Listen To The Painting [on DR Thursday]

Surrender Now, 24 x 24IN, mixed media. 2016

This painting is called Surrender Now. In this moment. in my life, I can think of no more appropriate sentiment. Surrender. Now.

The playwright John Guare wrote that it is necessary to write ten bad pages to write one good one. I am the visual artist proof of his thought. In my life I have painted a lot of crap and will continue to do so. This painting is one of my good pages, one of my good paintings. I’m doubt if my ratio is as good as ten-for-one but, mostly the ratio doesn’t matter. As Tom McK said, “A writer writes, a painter paints.” The rest is not really that important.
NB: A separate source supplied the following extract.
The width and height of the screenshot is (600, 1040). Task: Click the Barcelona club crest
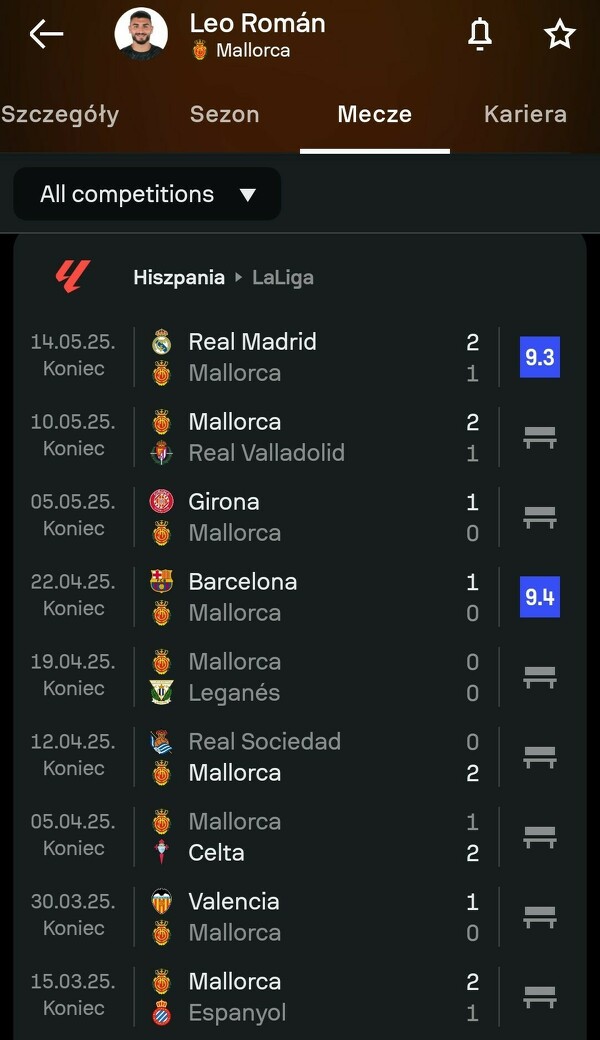pos(161,582)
The great gift of being a painter is that your paintings talk back to you. Sometimes they are sassy. Sometimes they are sage. This one is the latter. It reminds me in times of contention to open my hand rather than make a fist. It reminds me to let go. Palms to the sky.

So much these days is out of my control. I suppose that is always true but currently it is in my face. The castle crumbles. So, I look to the painting for solace. The advice is abundantly clear.

read Kerri’s blog post about SURRENDER NOW

surrender now ©️ 2016 david robinson

Cast A Shadow [on DR Thursday]

“The soul has no limits.” ~ Heraclitus

It was a hot summer night, humid and sticky, and the community was gathered in the outer ring of the temple. The Wayang Kulit master, shadow puppet master, was performing a play. Part ritual, part entertainment, the Balinese have not yet banished their arts from their worship. Laughter is welcome in the temple. Although the puppets are beautiful, ornate, the audience can only see the shadows they cast on the screen. It is a metaphor for life: in consciousness, we see only the shadows. We are the shadows. Our life-stories are illusion.

We walked in silence. Watching our shadows on the snow I thought of that hot night in Bali, of my astonishment of the skill of the master, manipulating all of the puppets, voicing all of the parts, a lamp of hot oil burning on his head – the light source to create the shadows. If that were not enough, he conducted the orchestra, seated behind him, by tapping the ground with a piece of wood wedged between his toes. He was a priest. A storyteller, not a preacher. Words and laughter swirl in the outer ring. As you progress to the inner ring, the most sacred place, language falls away, no words are spoken. No words are necessary. Kerri and I, while we walk, often occupy the inner ring. We hold hands. We listen to the sounds in the forest. We cast shadows.

Sometimes I feel far away from that hot summer night. Sometimes I sit right next to it. Our walks bring me closer to it.

It was a revelation to me to sit with people that experience no division between what is sacred and what is not. They do not worship on the weekend and then leave their holy place. To the people watching the shadow puppets, it is all sacred. It is all temple, even themselves. They know themselves as sacred. It is all holy, even to the forks and spoons in their drawer.

The separation they experience in this life – as individuals – is the shadow. Separation is the illusion. Fears and foibles are without lasting substance. The puppet master plays his rowdy tale to remind the people seated on the ground in the temple, that the truth of their existence is beyond the projection on the screen of their minds. Forms are fluid, not fixed. Souls have no limits.